* **任务要求**
更新下方数据中从含有"Identify the location"的一行到含有"(218, 151)."的一行（两端都包括）：将其中的"pixels"一律换成"px"，其余内容保持不变。答案只给出这几行，不要包含图片。

* **练习数据**
____
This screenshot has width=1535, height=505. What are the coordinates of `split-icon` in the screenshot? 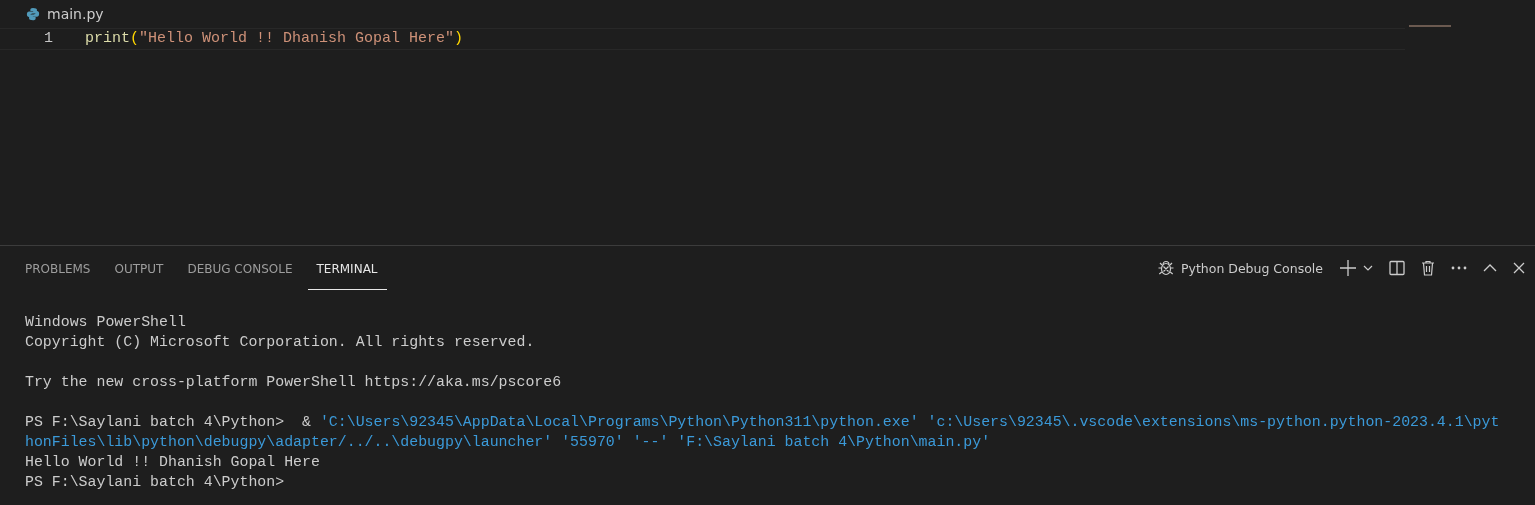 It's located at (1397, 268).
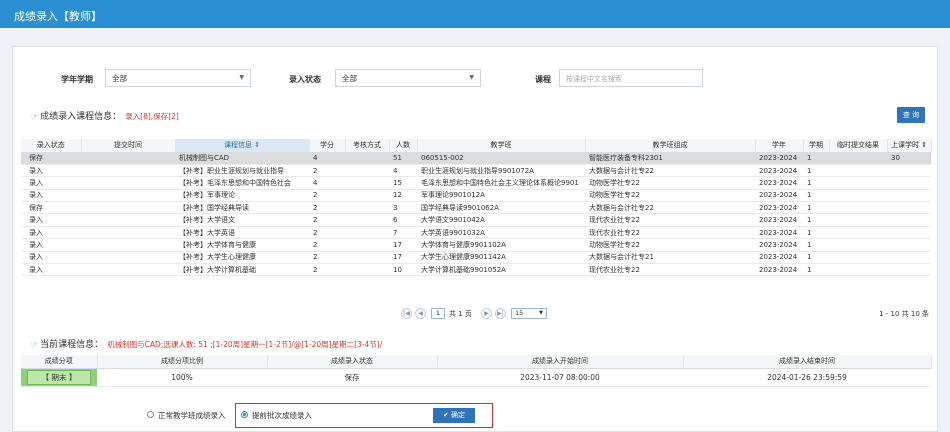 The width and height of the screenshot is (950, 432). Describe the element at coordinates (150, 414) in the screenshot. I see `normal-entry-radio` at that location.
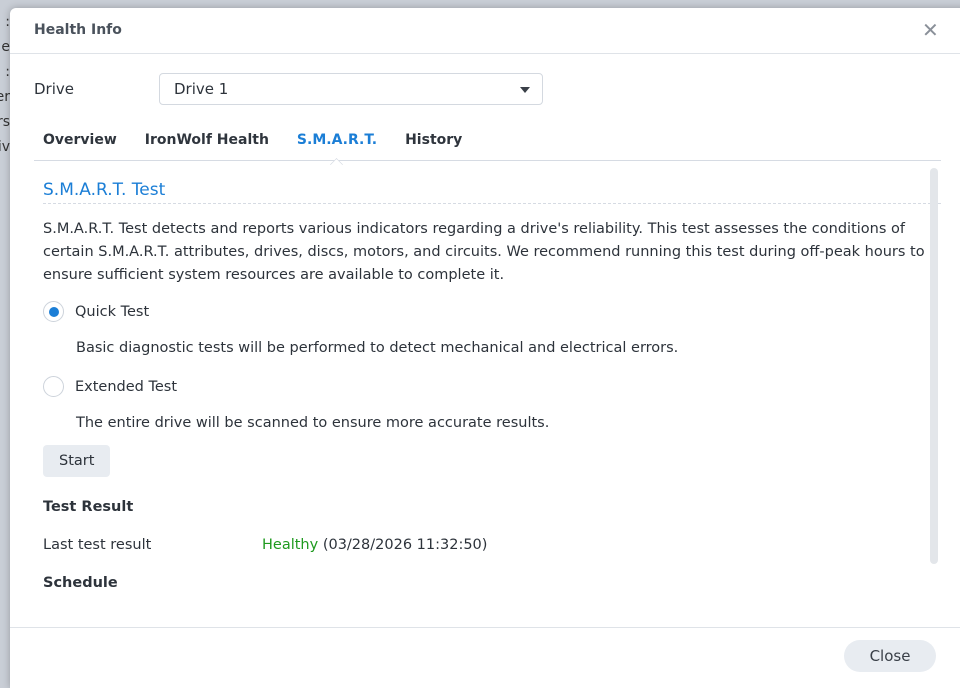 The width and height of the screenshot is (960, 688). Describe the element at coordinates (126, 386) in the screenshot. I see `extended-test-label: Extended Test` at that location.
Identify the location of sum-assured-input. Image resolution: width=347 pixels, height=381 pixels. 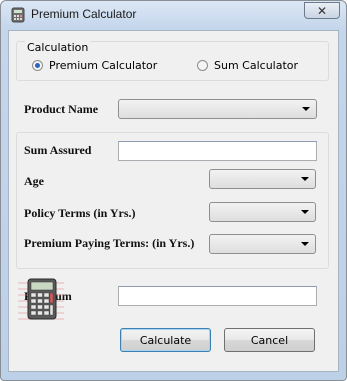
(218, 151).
____
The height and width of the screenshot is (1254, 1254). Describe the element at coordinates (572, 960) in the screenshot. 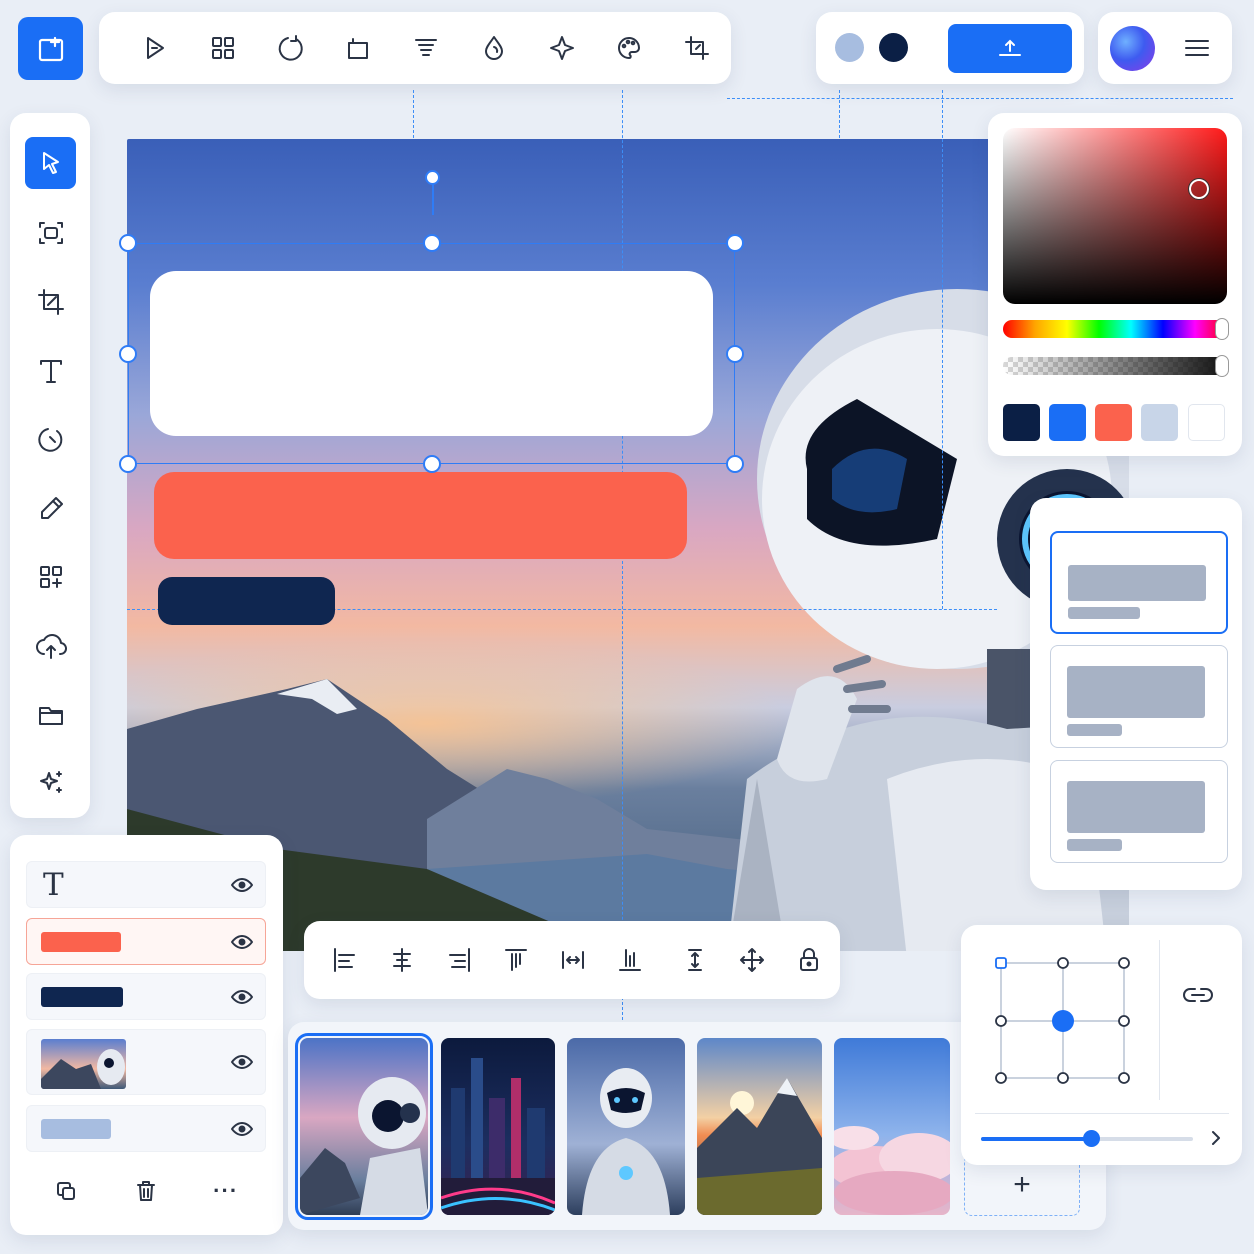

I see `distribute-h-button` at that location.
____
* **你的作答**
Identify the location of sum-assured-input. Image resolution: width=347 px, height=381 px. 
(218, 151).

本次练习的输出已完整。